Differing motivations

Of course, not every nation or jurisdiction is in a position to take a positive approach to cryptoassets. Some have concerns that appear to be directly impinged upon by crypto, and so may act in a variety of ways.

“The motivations advanced by governments are numerous. For instance, to stop criminal activity, to protect investors from price volatility, to reduce competition to a state-backed CBDC, prevent ransomware (etc.),” said Nick Du Cros.

He added that different countries will therefore push different restrictions on crypto.

“We are going to see different countries adopting different approaches. For instance, today Russia announced a ban of sorts by endeavoring to push crypto activity outside Russia,” he said.

Likewise, Kevin Werbach cites a desire to curb illegal activity as the main driver for governments. This may be taken as an encouraging sign for the industry, since it’s arguable that a need to eliminate bad actors would point more towards regulation than outright prohibition.

“The primary concerns motivating significant restrictions on cryptocurrencies are fraud, criminal activity such as money laundering, and evasion of taxes or capital controls.
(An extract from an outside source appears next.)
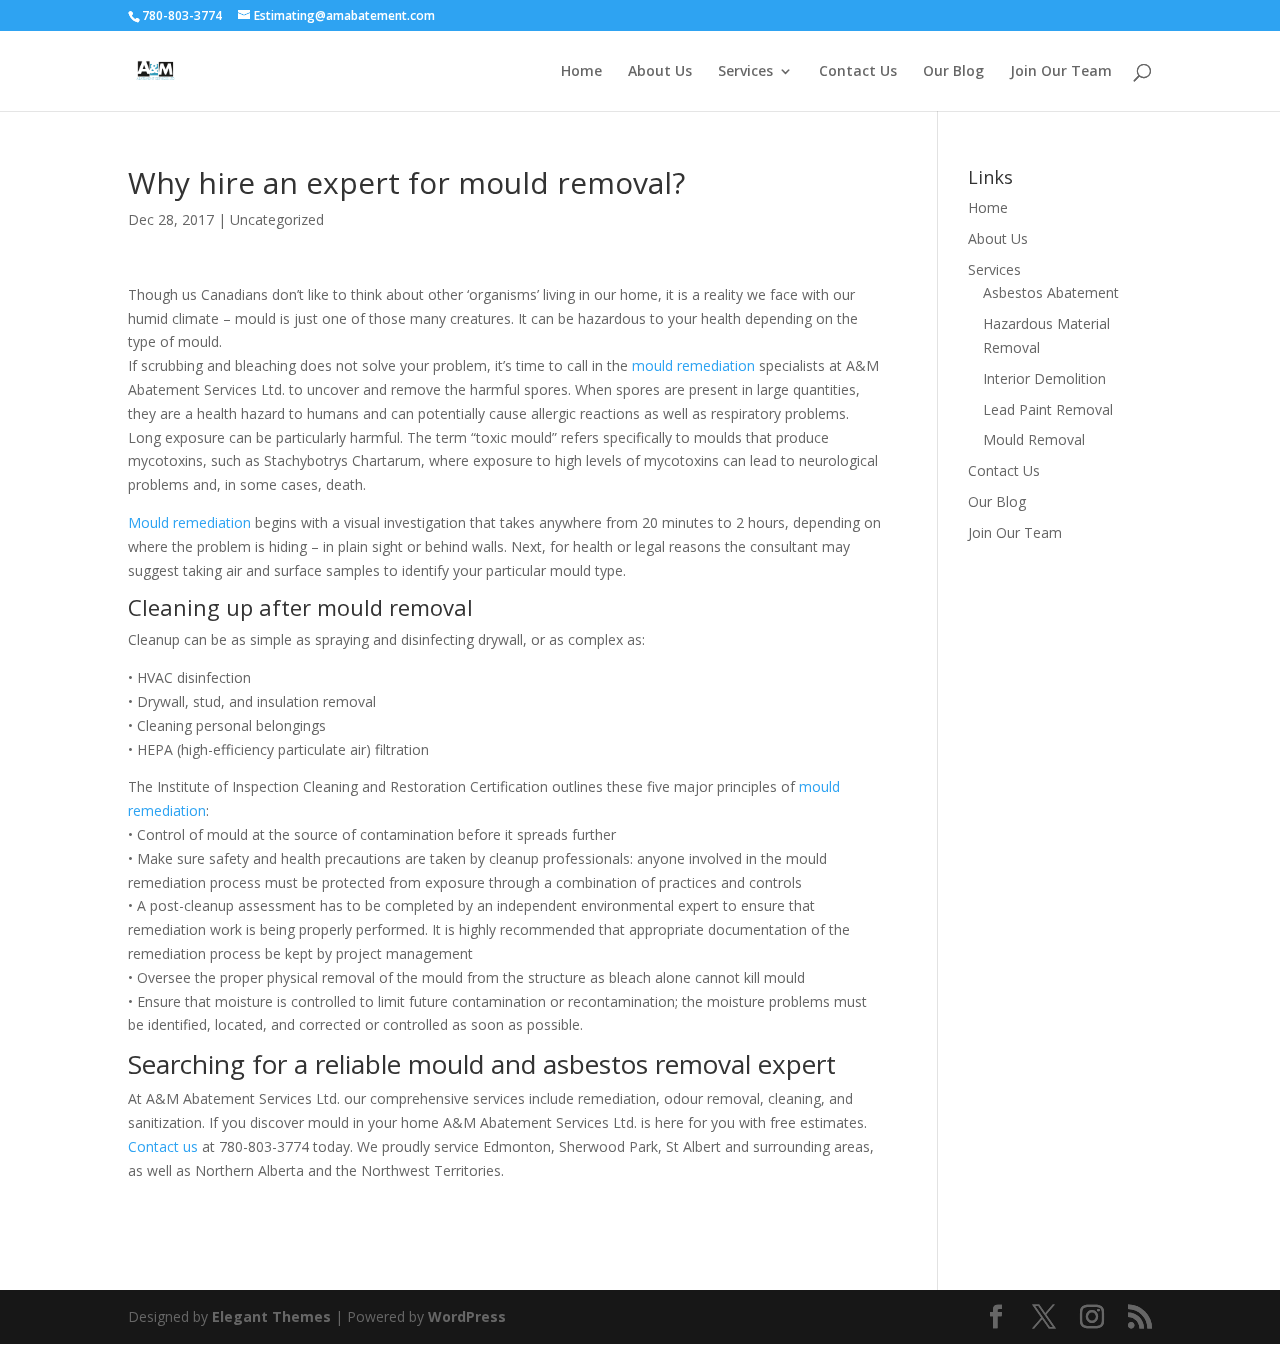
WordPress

Many so-called ‘bans’ are more prohibitions against exchanges, because they don’t fall under the existing regulatory framework for financial services, or restrictions on interactions with the banking system,” he said.
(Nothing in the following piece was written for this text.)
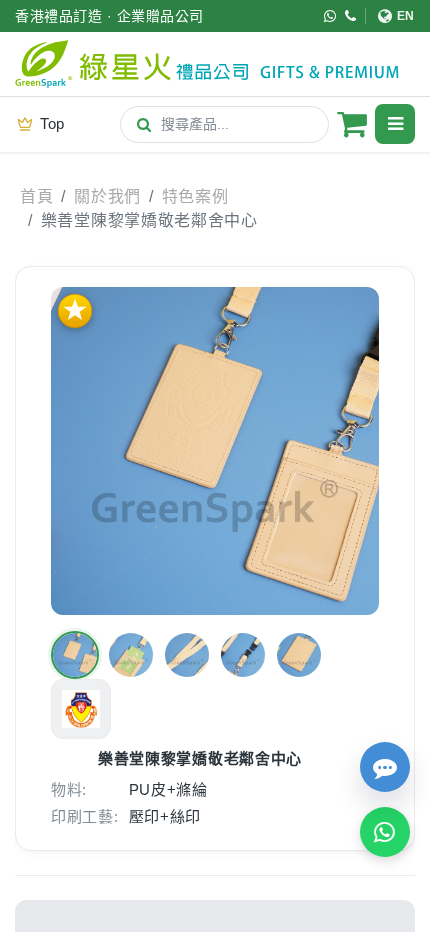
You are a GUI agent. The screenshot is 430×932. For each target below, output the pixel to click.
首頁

Having said that, Nick Du Cros offers a reminder that criminal activity involving cryptocurrencies may not be as rife as some would suggest, and that such activity could be used as an excuse by jealous governments to stamp out or severely restrict crypto.

“When you look behind the politically motivated headlines you can see the FUD (fear, uncertainty and doubt) being spread. For instance, prominent blockchain forensics firm Chainalysis, estimated that criminal activity represented only 0.34% of cryptocurrency transactions in 2020,” he said.

Indeed, Kristin Smith suggests that arguably the main driver of the current push towards regulation (or prohibition) is simply a governmental desire to maintain a monopolistic grip over the financial system.

“If we take China’s example, it would likely be to keep tight state control of the financial system and snuff out any non-governmental attempts to cultivate new financial networks,” she said.

The impossibility of blanket prohibitions 

While we may see a trend of harsh measures in the coming months, most observers are more positive about the future.

“As regulation develops to address legitimate concerns about cryptocurrency markets, bans will become less common,” said Kevin Werbach.

Similarly, Kristin Smith suspects that, as time passes and cryptoassets become more successful without jeopardizing the financial system, governments will increasingly take a favorable view towards crypto.

“Our hope is that other countries realize the benefits that these crypto networks can provide to their citizens and will embrace those networks, rather than trying to resist them,” she explained.

At the same time, it’s arguable that most governments will have no choice but to embrace crypto, since outright bans are potentially unworkable and unenforceable.

“The cat is out of the bag and one of the beautiful things of a decentralized model is that it can’t be controlled by the government,” said Charlie Silver, the CEO of

Kevin Werbach suggests that, even in China, the current ban on crypto will not be entirely effective, citing the use of VPNs (in circumvention of the nation’s ‘Great Firewall’) as an example of how legal pronouncements aren’t always fully enforced.

“There is no question that Chinese users were trading in violation of the 2017 prohibition on fiat-to-crypto exchanges before now. We need to see how serious the effort will be to stop that kind of activity,” he said.

It’s because of this difficulty that most commentators expect that, ultimately, the vast bulk of democratic nations will implement regulation rather than prohibitions. And in theory, this might be a win for crypto, nations, and for governments alike.